> _What this task involves_:
Emit the data below verbatim, stripping out any pictures.
------ Recorded data
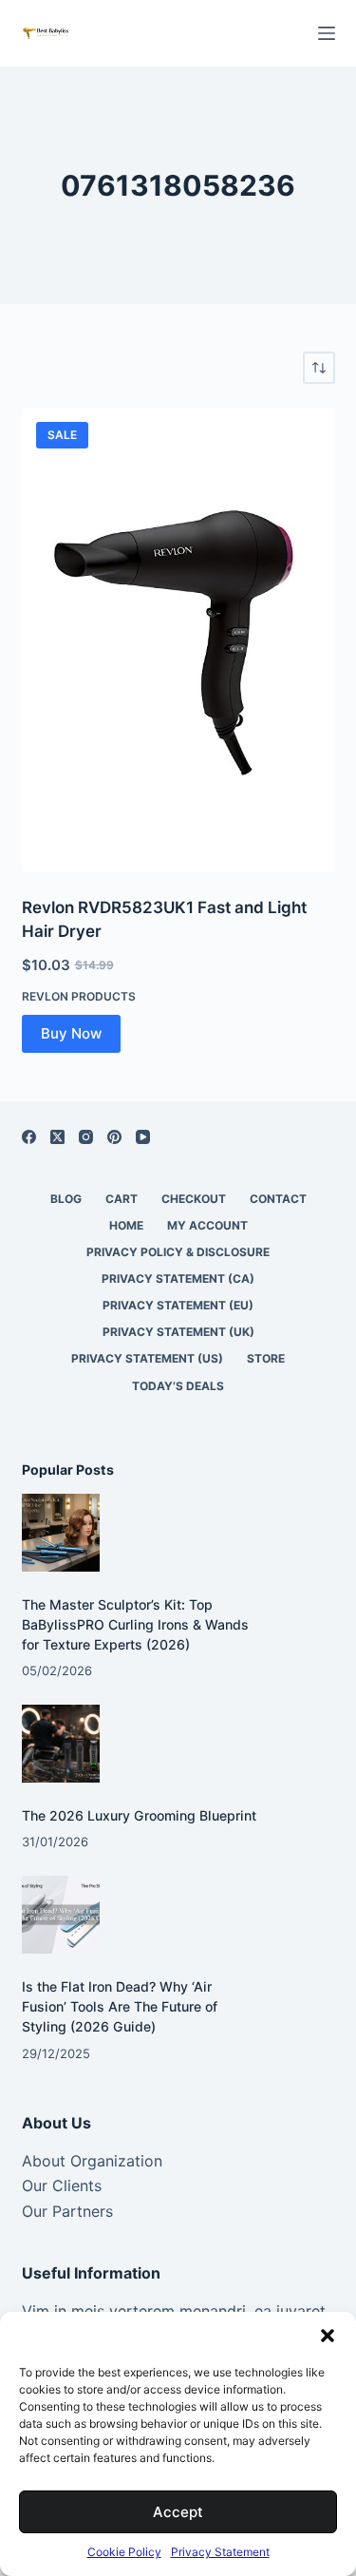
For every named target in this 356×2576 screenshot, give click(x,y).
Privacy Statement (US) (147, 1358)
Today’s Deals (178, 1386)
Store (266, 1358)
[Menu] (326, 33)
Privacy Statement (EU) (178, 1305)
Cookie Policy (124, 2552)
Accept (178, 2512)
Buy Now (71, 1033)
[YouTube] (143, 1137)
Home (126, 1225)
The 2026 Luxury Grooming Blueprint (139, 1815)
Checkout (193, 1199)
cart (121, 1199)
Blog (66, 1199)
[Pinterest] (114, 1137)
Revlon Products (79, 996)
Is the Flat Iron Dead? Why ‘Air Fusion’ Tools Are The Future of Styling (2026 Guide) (119, 2006)
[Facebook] (29, 1137)
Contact (278, 1199)
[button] (327, 2335)
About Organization (92, 2160)
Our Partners (67, 2211)
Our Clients (62, 2185)
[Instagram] (86, 1137)
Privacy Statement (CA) (178, 1278)
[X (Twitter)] (57, 1137)
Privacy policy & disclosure (178, 1252)
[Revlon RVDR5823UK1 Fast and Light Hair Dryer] (178, 640)
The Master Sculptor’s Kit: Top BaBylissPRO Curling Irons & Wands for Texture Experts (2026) (135, 1624)
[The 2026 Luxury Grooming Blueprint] (61, 1744)
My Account (207, 1225)
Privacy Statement (220, 2552)
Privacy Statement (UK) (178, 1332)
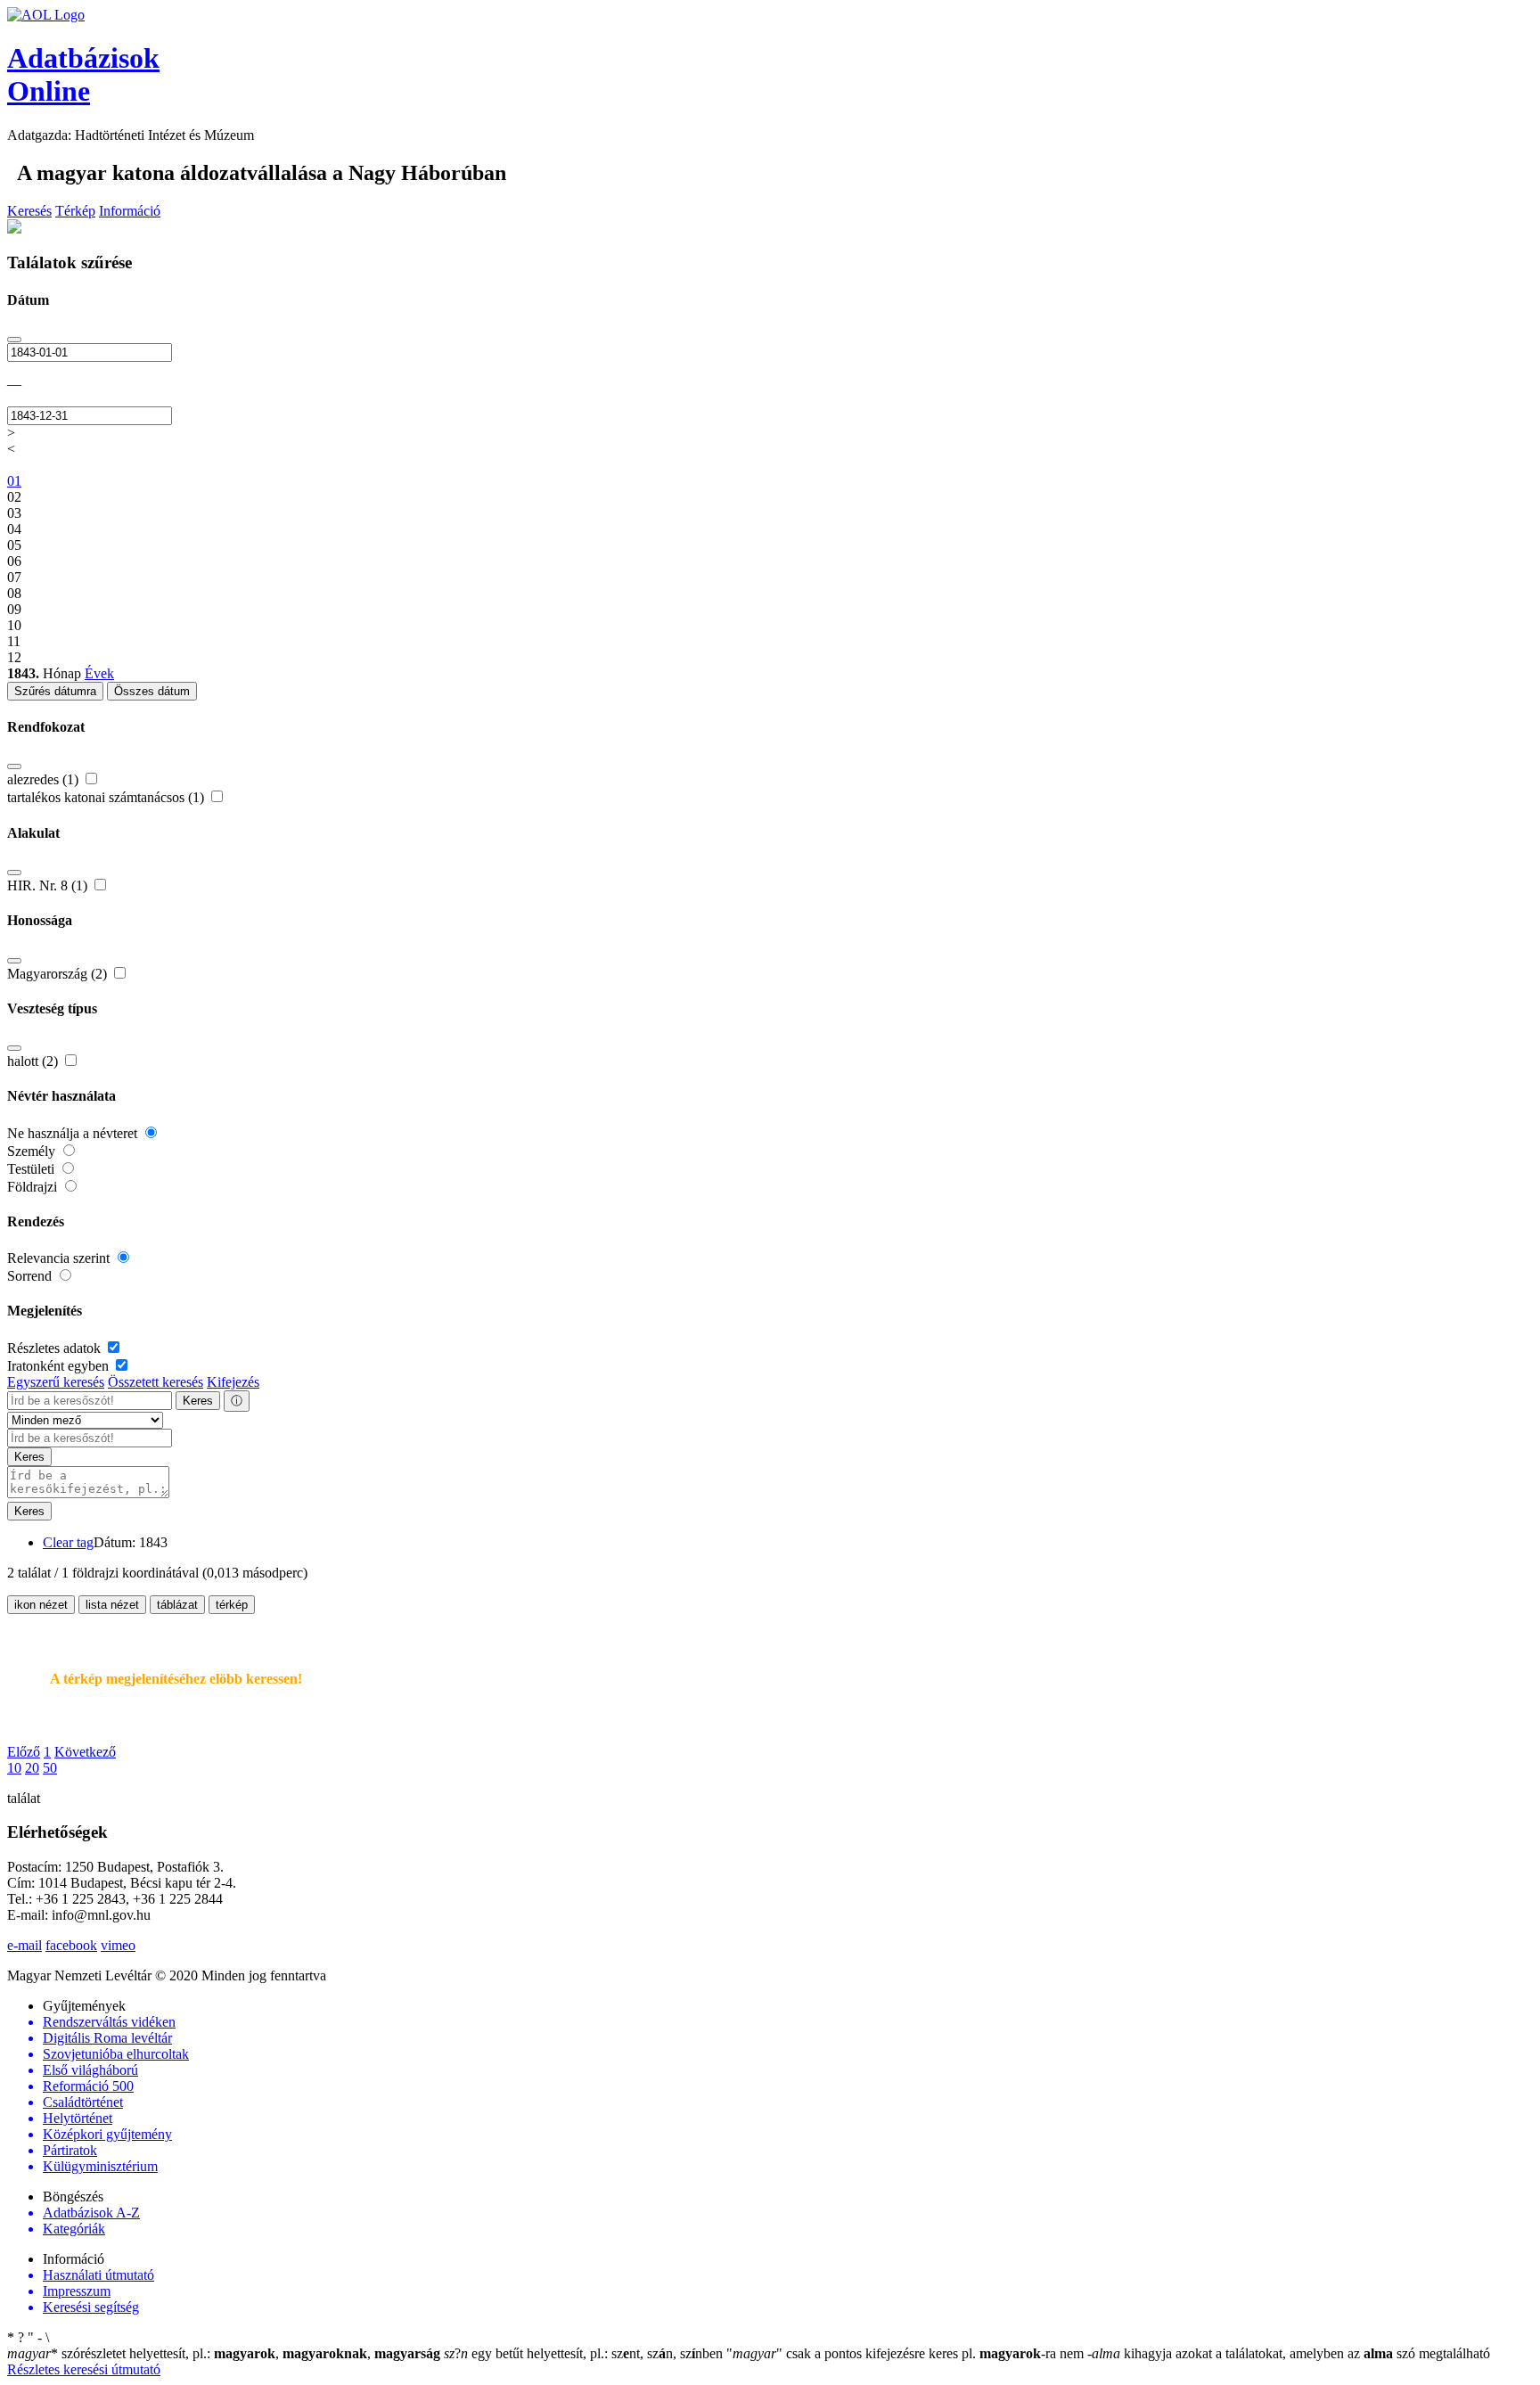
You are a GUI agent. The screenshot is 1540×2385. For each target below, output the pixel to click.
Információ (129, 210)
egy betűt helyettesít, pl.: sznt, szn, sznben (585, 2353)
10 (14, 1767)
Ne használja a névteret (74, 1133)
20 (32, 1767)
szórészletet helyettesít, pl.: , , (223, 2353)
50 (50, 1767)
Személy (33, 1151)
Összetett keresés (155, 1381)
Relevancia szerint (60, 1258)
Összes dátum (152, 691)
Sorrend (31, 1275)
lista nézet (112, 1604)
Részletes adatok (55, 1348)
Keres (198, 1400)
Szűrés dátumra (55, 691)
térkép (232, 1604)
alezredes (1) (44, 779)
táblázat (177, 1604)
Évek (99, 673)
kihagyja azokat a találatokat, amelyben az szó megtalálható (1288, 2353)
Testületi (32, 1168)
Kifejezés (233, 1381)
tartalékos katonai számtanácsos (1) (107, 797)
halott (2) (34, 1061)
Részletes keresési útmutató (83, 2369)
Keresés (29, 210)
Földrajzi (34, 1186)
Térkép (75, 210)
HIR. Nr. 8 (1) (49, 885)
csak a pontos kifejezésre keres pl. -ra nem (906, 2353)
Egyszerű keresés (55, 1381)
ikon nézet (41, 1604)
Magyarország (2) (59, 973)
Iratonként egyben (59, 1365)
------------
> _Solution for this exercise_:
For every named target in this 356×2576 screenshot, give click(x,y).
Privacy Statement (US) (147, 1358)
Today’s Deals (178, 1386)
Store (266, 1358)
[Menu] (326, 33)
Privacy Statement (EU) (178, 1305)
Cookie Policy (124, 2552)
Accept (178, 2512)
Buy Now (71, 1033)
[YouTube] (143, 1137)
Home (126, 1225)
The 2026 Luxury Grooming Blueprint (139, 1815)
Checkout (193, 1199)
cart (121, 1199)
Blog (66, 1199)
[Pinterest] (114, 1137)
Revlon Products (79, 996)
Is the Flat Iron Dead? Why ‘Air Fusion’ Tools Are The Future of Styling (2026 Guide) (119, 2006)
[Facebook] (29, 1137)
Contact (278, 1199)
[button] (327, 2335)
About Organization (92, 2160)
Our Partners (67, 2211)
Our Clients (62, 2185)
[Instagram] (86, 1137)
Privacy Statement (CA) (178, 1278)
[X (Twitter)] (57, 1137)
Privacy policy & disclosure (178, 1252)
[Revlon RVDR5823UK1 Fast and Light Hair Dryer] (178, 640)
The Master Sculptor’s Kit: Top BaBylissPRO Curling Irons & Wands for Texture Experts (2026) (135, 1624)
[The 2026 Luxury Grooming Blueprint] (61, 1744)
My Account (207, 1225)
Privacy Statement (220, 2552)
Privacy Statement (UK) (178, 1332)
You are a GUI agent. The screenshot is 1540×2385. For each target below, output the pixel to click.
Információ (129, 210)
egy betűt helyettesít, pl.: sznt, szn, sznben (585, 2353)
10 (14, 1767)
Ne használja a névteret (74, 1133)
20 (32, 1767)
szórészletet helyettesít, pl.: , , (223, 2353)
50 (50, 1767)
Személy (33, 1151)
Összetett keresés (155, 1381)
Relevancia szerint (60, 1258)
Összes dátum (152, 691)
Sorrend (31, 1275)
lista nézet (112, 1604)
Részletes adatok (55, 1348)
Keres (198, 1400)
Szűrés dátumra (55, 691)
térkép (232, 1604)
alezredes (1) (44, 779)
táblázat (177, 1604)
Évek (99, 673)
kihagyja azokat a találatokat, amelyben az szó megtalálható (1288, 2353)
Testületi (32, 1168)
Kifejezés (233, 1381)
tartalékos katonai számtanácsos (1) (107, 797)
halott (2) (34, 1061)
Részletes keresési útmutató (83, 2369)
Keresés (29, 210)
Földrajzi (34, 1186)
Térkép (75, 210)
HIR. Nr. 8 (1) (49, 885)
csak a pontos kifejezésre keres pl. -ra nem (906, 2353)
Egyszerű keresés (55, 1381)
ikon nézet (41, 1604)
Magyarország (2) (59, 973)
Iratonként egyben (59, 1365)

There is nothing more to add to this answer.